● Task item
Output all of the records again, exactly as written.

[[ Material provided, beginning ]]

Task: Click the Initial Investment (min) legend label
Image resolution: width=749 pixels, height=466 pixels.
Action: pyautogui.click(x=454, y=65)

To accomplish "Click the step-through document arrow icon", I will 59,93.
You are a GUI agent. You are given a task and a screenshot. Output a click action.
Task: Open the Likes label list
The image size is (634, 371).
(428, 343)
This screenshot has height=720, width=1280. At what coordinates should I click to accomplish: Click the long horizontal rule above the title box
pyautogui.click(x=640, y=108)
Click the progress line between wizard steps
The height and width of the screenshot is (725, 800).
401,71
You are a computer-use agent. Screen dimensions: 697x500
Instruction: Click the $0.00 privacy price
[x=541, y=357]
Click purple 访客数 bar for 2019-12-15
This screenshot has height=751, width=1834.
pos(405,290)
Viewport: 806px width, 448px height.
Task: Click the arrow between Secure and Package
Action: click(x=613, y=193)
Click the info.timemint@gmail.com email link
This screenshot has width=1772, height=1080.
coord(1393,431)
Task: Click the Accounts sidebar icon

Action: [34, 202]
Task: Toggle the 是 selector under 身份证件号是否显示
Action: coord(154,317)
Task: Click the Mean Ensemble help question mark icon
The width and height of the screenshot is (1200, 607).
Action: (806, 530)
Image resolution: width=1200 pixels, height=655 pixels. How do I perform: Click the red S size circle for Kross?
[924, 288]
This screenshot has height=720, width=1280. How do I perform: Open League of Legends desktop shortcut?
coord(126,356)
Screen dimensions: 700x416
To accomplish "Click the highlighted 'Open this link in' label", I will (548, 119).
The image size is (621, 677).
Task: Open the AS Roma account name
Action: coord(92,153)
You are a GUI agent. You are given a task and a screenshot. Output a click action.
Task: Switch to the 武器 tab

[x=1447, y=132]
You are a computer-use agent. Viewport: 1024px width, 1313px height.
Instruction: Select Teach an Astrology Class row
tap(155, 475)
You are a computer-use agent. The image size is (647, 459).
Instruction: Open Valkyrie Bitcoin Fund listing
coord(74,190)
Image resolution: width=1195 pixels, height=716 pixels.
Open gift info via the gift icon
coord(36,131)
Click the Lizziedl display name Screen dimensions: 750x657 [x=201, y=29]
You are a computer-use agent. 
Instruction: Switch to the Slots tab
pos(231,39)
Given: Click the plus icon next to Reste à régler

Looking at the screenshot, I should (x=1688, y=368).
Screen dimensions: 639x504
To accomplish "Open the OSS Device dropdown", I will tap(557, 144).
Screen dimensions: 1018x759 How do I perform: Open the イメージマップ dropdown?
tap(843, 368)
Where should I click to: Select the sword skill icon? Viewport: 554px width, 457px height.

[[ Material provided, end ]]

● Solution below
Task: Click the Initial Investment (min) legend label
Image resolution: width=749 pixels, height=466 pixels.
Action: pyautogui.click(x=454, y=65)

To accomplish "Click the step-through document arrow icon", I will 59,93.
You are a GUI agent. You are given a task and a screenshot. Output a click action.
Task: Open the Likes label list
The image size is (634, 371).
(428, 343)
This screenshot has height=720, width=1280. At what coordinates should I click to accomplish: Click the long horizontal rule above the title box
pyautogui.click(x=640, y=108)
Click the progress line between wizard steps
The height and width of the screenshot is (725, 800).
401,71
You are a computer-use agent. Screen dimensions: 697x500
Instruction: Click the $0.00 privacy price
[x=541, y=357]
Click purple 访客数 bar for 2019-12-15
This screenshot has height=751, width=1834.
pos(405,290)
Viewport: 806px width, 448px height.
Task: Click the arrow between Secure and Package
Action: click(x=613, y=193)
Click the info.timemint@gmail.com email link
This screenshot has width=1772, height=1080.
coord(1393,431)
Task: Click the Accounts sidebar icon

Action: [34, 202]
Task: Toggle the 是 selector under 身份证件号是否显示
Action: coord(154,317)
Task: Click the Mean Ensemble help question mark icon
The width and height of the screenshot is (1200, 607).
Action: (806, 530)
Image resolution: width=1200 pixels, height=655 pixels. How do I perform: Click the red S size circle for Kross?
[924, 288]
This screenshot has height=720, width=1280. How do I perform: Open League of Legends desktop shortcut?
coord(126,356)
Screen dimensions: 700x416
To accomplish "Click the highlighted 'Open this link in' label", I will (548, 119).
The image size is (621, 677).
Task: Open the AS Roma account name
Action: coord(92,153)
You are a GUI agent. You are given a task and a screenshot. Output a click action.
Task: Switch to the 武器 tab

[x=1447, y=132]
You are a computer-use agent. Viewport: 1024px width, 1313px height.
Instruction: Select Teach an Astrology Class row
tap(155, 475)
You are a computer-use agent. The image size is (647, 459).
Instruction: Open Valkyrie Bitcoin Fund listing
coord(74,190)
Image resolution: width=1195 pixels, height=716 pixels.
Open gift info via the gift icon
coord(36,131)
Click the Lizziedl display name Screen dimensions: 750x657 [x=201, y=29]
You are a computer-use agent. 
Instruction: Switch to the Slots tab
pos(231,39)
Given: Click the plus icon next to Reste à régler

Looking at the screenshot, I should (x=1688, y=368).
Screen dimensions: 639x504
To accomplish "Open the OSS Device dropdown", I will tap(557, 144).
Screen dimensions: 1018x759 How do I perform: Open the イメージマップ dropdown?
tap(843, 368)
Where should I click to: Select the sword skill icon? Viewport: 554px width, 457px height.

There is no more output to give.